*Text*
--- begin ---

In general, behaviour will follow --(build|install)-options.

I'd appreciate comments on the design, and on the feasibility of the proposal. However if anyone wants to propose something more complex (such as per-call settings as per item 6, or per-package settings as per 7) then please be prepared to suggest a modified syntax that covers it. The reason I'm keeping things simple is precisely because I don't know how to make a good UI for more complicated possibilities, so saying "you need to cover X" without explaining how, will probably just result in this getting stalled.

Also, if backend developers want to suggest constraints or features that they need, I'd appreciate such suggestions coming with a proposed syntax (same reason).

/cc @abravalheri for views on whether this will work for setuptools.

I prefer interpreting KEY= as setting an empty string, but mostly for consistency reasons, and also since I feel being able to set a value to an empty string is more important than unset a previously set one. If we’re going to implement unsetting a key, it should be something else (e.g. KEY with the equal sign).

The rest of the points all sound good to me in general.

Add an option, --config-settings, to the install and wheel commands. The existing --(build|install)-options flags are only for those commands.

Does --install-options only apply for setup.py install, or are they also passed to bdist_wheel? I’m mostly just curious here, since this does not change anything to the outlined plan—it would’ve if we’re only deprecating the direct counterpart setuptools-specific options, but not since we are going to deprecate all three anyway.

One point to the semantic. Does setting --config-settings also force building from source? I seem to recall this is what the setuptools-specific options do. We might also need to more clearly indicate this is only going to be passed to the build backend (especially if this forces building from source) in the option name, maybe --build-config-setting (yet another minor point, I think the option should be singular since it only allows specifying one key).

I prefer interpreting KEY= as setting an empty string, but mostly for consistency reasons, and also since I feel being able to set a value to an empty string is more important than unset a previously set one.

That makes sense to me. I'm happy to do this in place of my original proposal, and treat unsetting a key as YAGNI (for now at least).

Does --install-options only apply for setup.py install, or are they also passed to bdist_wheel?

As far as I can tell, --install-options is for install, and --build-options is for pip wheel, but I didn't look very closely into the details (as my proposal is effectively to treat them as legacy and disable them if the new option is specified).

Does setting --config-settings also force building from source?

I don't intend that it does. I would expect that the settings would be used if a PEP 517 hook is called, but would not change the decision as to whether to call one. If you want to ensure building from source, you should use --no-binary.

--- end ---

*Source data*
--- begin ---

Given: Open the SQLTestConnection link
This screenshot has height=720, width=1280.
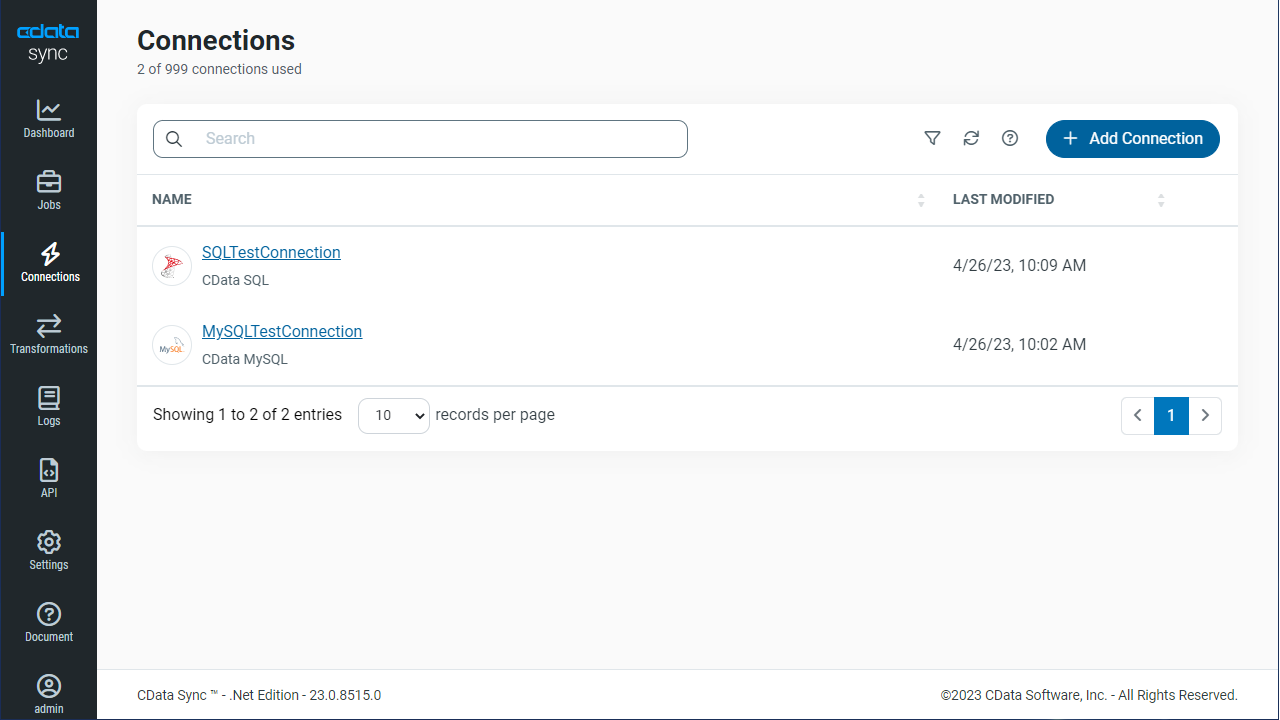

--- end ---

*Written problem A*
In the thread on the --config-settings option, which flag does the reply say to use to ensure building from source?
*Written problem B*
Can you go on with the thread on the --config-settings option from its last line?

*Exercise response A*
--no-binary

*Exercise response B*
This means that specifying config settings might do nothing, and could end up using a wheel built with different settings. My view is that's a rare enough situation that I don't want to worry about it for now. After all, there's nothing in a built wheel to say what config settings were used, so there's nothing we could do about it anyway1. On the same principle, I don't intend to try to warn if config settings get ignored (that is possible, but would require adding checks to a bunch of code paths that don't currently need to care about config settings). Basically, if you want to be sure, use --no-binary, otherwise settings will be used if needed, ignored otherwise. We can revisit this choice later, based on real-life experience. But for now I expect use of config settings to be so rare as to make taking anything other than the easiest choices a waste of effort.

Footnotes

  1. I personally think that two wheels built with different config settings probably have to be functionally identical anyway - there's nothing explicit to that effect in any specs I can find, but I'd expect any backend that did make them different would break far too many assumptions to be useful.

Sounds good to me. The problem that a wheel may have mismatching config settings can probably be better resolved if we could record the config settings in wheel metadata, which would also help with other wheel-tagging problems such as GPU information. For now, we can perhaps rely on documentation.

Thank you very much @pfmoore for looking into this.
In general I like the design, I think it makes sense and I think it is useful for the PEP 660 scenario.

As discussed in https://discuss.python.org/t/pep-660-and-setuptools/14855/18, I also agree with expecting backends to ignore the values of KEY they don't recognize.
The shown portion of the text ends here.